Tensile testing was used to assess the strength of the interactions between two hydrated layers of CD-MeHA nanofibers held together by Ad-HA. In this case, nanofibrous substrates were directly electrospun onto methacrylated glass coverslips, which led to covalent bonds between the scaffolds and glass with UV exposure. Tensile testing was then used to measure the displacement of one coverslip relative to the other as a function of increasing force. When the bonds between the substrates failed, a rapid increase in the displacement of one slide was observed and denoted as the force at failure of the construct. An average shear stress of 1065±708Pa (mean±SD) at failure was observed for this system (Fig. 3B). This shear stress was significantly greater (p < 0.02) than that of controls where unmodified HA was used in place of Ad-HA (19±4Pa). These results indicate that the guest-host interactions are holding the lamellar constructs together through avidity, as the net forces are far greater than possible through individual non-covalent bonds.
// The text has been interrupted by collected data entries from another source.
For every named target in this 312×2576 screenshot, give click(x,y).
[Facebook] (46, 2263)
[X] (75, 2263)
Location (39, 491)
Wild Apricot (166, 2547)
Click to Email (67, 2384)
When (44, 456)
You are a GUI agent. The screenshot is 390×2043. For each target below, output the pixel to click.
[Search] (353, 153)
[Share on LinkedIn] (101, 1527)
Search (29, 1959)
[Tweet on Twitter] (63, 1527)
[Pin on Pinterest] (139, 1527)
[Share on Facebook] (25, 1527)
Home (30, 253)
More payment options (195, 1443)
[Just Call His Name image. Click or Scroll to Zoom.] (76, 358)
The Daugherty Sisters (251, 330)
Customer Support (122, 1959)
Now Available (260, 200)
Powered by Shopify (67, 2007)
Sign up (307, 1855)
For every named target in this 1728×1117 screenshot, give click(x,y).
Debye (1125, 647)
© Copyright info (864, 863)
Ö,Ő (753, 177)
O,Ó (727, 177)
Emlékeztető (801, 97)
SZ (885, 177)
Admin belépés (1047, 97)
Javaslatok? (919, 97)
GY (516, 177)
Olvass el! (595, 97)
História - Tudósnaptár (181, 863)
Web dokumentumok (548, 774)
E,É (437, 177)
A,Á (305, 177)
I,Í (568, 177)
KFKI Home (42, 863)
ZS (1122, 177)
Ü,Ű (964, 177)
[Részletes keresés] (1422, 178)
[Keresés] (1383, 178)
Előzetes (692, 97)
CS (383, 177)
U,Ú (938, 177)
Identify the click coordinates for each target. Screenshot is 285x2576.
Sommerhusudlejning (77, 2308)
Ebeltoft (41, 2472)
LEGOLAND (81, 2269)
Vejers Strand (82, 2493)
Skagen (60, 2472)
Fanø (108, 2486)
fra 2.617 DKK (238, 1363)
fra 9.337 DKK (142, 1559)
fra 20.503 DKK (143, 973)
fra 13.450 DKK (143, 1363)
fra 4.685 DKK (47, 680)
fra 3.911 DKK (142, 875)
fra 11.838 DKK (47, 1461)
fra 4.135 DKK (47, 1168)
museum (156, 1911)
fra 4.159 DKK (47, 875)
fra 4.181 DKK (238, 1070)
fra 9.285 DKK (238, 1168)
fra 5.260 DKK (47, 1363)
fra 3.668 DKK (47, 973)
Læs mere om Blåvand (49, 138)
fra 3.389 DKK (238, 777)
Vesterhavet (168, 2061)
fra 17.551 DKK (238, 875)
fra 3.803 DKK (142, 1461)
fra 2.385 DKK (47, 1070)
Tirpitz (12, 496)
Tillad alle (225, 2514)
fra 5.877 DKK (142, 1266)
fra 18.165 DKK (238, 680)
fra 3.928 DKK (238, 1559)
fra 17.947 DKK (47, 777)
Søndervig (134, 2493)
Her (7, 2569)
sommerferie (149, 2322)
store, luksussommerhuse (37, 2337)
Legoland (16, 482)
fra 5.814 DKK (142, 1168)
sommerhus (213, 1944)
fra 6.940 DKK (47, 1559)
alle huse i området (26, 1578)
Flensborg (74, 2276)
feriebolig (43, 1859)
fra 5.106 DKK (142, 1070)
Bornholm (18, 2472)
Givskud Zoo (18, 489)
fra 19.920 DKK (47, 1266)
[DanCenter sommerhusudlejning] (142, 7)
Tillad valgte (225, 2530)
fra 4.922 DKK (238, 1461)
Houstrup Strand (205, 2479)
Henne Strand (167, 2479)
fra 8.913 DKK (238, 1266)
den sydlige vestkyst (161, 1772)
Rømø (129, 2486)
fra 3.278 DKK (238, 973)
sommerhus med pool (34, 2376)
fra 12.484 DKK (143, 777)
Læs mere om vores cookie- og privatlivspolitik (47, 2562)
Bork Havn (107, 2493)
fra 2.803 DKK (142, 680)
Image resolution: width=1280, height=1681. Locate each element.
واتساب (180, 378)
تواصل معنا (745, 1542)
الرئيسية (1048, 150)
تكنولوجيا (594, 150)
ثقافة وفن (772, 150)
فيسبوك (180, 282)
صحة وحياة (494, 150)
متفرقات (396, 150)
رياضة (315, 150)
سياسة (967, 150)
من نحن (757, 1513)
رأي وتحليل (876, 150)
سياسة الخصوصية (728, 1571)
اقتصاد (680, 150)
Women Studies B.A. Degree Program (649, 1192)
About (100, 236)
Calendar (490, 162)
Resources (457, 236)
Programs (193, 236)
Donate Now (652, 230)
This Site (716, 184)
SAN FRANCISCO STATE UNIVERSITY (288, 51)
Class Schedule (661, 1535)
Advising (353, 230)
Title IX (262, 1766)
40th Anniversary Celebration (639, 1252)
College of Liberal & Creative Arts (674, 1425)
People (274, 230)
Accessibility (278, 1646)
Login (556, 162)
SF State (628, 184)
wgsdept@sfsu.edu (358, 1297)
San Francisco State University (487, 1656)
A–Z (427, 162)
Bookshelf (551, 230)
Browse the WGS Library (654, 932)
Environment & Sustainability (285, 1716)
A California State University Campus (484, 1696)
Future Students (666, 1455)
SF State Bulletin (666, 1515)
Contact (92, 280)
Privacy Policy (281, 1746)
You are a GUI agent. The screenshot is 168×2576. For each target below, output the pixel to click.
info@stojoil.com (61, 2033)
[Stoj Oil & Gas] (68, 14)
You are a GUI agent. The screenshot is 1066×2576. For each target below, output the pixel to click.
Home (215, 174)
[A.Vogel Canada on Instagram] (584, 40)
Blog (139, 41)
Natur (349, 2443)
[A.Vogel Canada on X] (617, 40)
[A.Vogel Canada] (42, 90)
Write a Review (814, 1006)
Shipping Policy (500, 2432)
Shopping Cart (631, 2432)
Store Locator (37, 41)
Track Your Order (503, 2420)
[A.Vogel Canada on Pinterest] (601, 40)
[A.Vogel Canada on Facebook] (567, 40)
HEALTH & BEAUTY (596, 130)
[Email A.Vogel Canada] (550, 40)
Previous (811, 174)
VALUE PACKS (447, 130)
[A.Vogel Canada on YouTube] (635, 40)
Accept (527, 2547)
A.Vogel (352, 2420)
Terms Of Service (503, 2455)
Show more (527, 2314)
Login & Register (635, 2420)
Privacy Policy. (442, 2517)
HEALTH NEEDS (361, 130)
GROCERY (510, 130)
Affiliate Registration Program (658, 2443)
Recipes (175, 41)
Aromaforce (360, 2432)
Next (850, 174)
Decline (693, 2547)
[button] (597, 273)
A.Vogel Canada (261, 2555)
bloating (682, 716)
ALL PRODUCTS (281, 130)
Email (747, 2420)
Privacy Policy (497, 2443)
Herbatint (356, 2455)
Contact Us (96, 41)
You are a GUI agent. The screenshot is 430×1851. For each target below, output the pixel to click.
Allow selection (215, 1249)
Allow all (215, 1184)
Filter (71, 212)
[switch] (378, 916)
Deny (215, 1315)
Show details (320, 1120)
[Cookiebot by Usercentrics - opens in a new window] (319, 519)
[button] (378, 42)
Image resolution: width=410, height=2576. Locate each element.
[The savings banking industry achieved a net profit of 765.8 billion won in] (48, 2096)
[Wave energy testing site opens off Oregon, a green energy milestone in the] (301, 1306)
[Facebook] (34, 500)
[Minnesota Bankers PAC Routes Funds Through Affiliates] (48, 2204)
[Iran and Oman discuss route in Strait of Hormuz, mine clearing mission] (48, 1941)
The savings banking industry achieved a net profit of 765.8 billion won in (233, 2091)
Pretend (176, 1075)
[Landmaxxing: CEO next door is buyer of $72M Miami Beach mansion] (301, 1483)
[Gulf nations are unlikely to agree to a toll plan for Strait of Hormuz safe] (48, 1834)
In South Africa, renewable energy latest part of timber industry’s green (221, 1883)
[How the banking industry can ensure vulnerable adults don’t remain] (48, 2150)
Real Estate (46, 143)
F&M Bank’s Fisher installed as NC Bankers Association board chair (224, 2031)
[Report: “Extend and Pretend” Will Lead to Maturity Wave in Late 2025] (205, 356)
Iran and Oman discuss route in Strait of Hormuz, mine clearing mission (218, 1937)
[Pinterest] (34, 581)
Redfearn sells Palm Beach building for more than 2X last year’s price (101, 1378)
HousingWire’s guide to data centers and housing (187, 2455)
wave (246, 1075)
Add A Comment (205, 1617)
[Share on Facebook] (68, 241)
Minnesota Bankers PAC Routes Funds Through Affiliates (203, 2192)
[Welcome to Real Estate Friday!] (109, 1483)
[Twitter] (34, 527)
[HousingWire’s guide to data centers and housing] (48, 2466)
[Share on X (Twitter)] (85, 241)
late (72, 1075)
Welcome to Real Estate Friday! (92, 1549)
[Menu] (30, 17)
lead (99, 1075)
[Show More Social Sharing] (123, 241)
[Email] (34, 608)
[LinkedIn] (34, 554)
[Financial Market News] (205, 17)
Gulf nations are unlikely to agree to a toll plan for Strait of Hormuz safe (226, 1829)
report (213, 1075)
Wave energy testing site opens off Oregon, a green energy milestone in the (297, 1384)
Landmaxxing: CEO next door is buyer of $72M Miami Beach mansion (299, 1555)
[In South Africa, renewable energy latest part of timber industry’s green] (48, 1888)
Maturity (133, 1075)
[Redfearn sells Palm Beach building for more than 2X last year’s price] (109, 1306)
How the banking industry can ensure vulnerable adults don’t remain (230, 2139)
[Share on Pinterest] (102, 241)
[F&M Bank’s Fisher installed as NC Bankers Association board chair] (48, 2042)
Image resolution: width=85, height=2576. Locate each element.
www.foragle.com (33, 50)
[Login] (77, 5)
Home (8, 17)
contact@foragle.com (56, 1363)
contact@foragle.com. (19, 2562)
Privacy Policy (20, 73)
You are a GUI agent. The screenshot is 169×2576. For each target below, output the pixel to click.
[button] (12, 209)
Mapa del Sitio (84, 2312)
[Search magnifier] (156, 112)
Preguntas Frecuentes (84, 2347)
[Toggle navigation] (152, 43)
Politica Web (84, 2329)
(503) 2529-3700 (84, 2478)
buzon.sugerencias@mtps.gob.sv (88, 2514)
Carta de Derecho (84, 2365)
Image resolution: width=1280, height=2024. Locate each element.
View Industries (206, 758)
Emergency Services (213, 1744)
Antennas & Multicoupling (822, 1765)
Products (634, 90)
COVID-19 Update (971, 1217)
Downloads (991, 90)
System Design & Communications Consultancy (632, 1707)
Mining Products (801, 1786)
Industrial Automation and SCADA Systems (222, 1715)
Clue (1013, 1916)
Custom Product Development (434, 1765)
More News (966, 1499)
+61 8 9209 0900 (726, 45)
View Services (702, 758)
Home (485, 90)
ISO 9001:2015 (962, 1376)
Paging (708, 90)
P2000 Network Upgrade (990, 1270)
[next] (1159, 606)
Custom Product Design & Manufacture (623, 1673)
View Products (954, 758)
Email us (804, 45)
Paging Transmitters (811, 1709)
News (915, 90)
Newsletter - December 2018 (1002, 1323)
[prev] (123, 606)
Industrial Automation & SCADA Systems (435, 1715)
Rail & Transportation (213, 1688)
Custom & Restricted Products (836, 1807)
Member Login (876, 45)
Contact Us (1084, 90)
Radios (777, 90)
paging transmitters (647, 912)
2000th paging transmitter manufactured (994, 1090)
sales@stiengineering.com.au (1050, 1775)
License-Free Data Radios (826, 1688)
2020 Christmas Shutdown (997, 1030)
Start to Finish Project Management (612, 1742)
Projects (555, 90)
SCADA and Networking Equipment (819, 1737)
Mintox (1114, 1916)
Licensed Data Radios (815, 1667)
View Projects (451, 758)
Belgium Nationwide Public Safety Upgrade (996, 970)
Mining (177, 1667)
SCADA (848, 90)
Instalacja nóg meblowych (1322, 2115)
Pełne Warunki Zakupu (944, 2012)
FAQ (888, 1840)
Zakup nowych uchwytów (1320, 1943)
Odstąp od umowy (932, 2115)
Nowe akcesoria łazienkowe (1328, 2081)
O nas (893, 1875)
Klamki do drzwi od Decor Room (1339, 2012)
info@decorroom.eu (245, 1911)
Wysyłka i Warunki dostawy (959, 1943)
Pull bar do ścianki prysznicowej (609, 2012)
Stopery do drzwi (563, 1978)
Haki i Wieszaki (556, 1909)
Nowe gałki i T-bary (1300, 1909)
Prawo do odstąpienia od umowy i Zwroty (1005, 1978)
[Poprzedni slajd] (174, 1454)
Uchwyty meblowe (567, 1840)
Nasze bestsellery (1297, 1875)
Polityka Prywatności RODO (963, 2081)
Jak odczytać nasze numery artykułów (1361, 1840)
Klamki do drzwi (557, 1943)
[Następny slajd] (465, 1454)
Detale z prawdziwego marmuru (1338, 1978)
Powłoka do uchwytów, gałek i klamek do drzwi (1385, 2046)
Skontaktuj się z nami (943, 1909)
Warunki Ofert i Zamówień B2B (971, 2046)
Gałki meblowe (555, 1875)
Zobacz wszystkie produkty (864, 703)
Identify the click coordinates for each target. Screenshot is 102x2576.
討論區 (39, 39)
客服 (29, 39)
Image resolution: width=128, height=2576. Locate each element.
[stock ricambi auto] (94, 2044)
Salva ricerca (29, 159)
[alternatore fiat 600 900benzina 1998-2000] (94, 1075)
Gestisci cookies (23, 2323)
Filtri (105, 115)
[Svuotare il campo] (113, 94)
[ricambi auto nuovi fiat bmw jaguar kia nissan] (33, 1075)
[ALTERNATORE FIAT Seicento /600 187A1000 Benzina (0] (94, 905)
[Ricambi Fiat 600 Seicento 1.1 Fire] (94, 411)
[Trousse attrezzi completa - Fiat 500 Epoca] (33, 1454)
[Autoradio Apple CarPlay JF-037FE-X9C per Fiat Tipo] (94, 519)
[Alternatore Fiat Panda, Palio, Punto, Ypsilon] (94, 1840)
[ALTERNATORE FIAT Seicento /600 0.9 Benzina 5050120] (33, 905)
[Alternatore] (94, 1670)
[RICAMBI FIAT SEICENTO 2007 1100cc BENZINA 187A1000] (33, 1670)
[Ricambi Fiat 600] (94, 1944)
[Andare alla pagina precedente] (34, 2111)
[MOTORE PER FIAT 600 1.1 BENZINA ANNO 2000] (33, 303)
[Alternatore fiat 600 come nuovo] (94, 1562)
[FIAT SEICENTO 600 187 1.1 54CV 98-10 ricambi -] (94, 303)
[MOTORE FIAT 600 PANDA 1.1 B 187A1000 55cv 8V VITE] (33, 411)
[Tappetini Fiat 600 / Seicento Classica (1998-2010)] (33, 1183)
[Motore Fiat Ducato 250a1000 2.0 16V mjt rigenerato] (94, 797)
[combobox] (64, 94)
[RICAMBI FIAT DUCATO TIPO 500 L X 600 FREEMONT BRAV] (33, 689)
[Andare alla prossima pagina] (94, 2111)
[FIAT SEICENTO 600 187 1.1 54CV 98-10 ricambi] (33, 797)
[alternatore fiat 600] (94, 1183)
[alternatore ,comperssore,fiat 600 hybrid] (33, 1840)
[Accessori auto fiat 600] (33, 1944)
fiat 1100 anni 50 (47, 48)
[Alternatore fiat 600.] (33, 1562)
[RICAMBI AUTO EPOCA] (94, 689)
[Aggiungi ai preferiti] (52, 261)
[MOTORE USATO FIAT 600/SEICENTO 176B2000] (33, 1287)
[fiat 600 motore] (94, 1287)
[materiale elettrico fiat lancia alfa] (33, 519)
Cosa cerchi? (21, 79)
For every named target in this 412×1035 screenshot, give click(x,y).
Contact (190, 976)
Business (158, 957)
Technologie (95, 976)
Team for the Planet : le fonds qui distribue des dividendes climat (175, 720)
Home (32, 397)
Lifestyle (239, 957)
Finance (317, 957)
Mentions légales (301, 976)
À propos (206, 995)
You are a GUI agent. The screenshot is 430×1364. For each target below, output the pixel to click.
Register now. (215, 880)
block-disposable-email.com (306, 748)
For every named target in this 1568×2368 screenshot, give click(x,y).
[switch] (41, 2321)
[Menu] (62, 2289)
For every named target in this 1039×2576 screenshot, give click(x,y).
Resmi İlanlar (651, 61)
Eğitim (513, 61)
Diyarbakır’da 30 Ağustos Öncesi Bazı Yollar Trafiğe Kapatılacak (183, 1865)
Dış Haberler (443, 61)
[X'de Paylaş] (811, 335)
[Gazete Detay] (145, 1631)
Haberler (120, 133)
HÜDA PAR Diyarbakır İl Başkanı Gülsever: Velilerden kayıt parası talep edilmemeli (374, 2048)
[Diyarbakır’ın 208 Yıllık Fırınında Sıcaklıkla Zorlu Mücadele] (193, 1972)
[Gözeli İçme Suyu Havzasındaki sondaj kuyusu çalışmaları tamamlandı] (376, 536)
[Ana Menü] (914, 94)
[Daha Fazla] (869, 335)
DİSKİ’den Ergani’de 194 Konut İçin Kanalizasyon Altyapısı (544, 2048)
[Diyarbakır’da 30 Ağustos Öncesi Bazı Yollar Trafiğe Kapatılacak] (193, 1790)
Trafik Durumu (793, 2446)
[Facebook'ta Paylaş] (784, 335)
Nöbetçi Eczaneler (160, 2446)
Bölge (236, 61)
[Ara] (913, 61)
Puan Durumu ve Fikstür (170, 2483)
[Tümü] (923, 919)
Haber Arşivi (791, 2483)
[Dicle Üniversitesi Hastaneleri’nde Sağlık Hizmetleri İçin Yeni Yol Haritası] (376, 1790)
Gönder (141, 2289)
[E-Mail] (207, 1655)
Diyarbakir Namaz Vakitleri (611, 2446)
Adhesion strength might be tuned through an increased modification of HA with CD. This should result in an increased density of the supramolecular host moiety at the nanofiber surfaces, allowing for more bonds with Ad-HA. Strength of adherence as well as the stability of the layered structure over time might also be tuned through properties of Ad-HA, including degree of modification and molecular weight. This follows from modifying these properties, as this would affect the number of interactions between guest moieties on a polymer and host moieties on a nanofiber’s surface, where roughness and surface effects must be overcome to bind macroscopic elements assembled by supramolecular interactions.21
Multiphoton microscopy and scanning electron microscopy (SEM) allowed visualization of the aligned and oriented nanofibrous structures (Fig. 4). For multiphoton imaging, CD-MeHA was labeled with a carboxyfluorescein molecule. Z-stacks of the adherent, aligned mats, as well as SEM images, indicated that the alignment of each layer persisted after the nanofibrous substrates were positioned and bound by supramolecular interactions and that the layers were in immediate apposition to one another. To prepare adherent, layered constructs for SEM, we performed a stepwise dehydration, through which the layers remained adhered. After the final step, the substrates were cut parallel to one layer, sputter coated for SEM and imaged. The resulting images offer a high resolution view of the features in a hydrated state via fluorescent imaging as well as a higher resolution perspective of construct hierarchy—from fibers to single layers to layered constructs.
Fig. 4.
Images of aligned and adhered layers of nanofibers. A) Multiphoton microscopic image of CD-MeHA fibers labeled with fluorescein (scale bar: 200 μm). B) SEM image of CD-MeHA fibers at a cut along the midline of one layer (scale bar: 20 μm). C) SEM image of the surface of a four layer construct (scale bar: 20 μm).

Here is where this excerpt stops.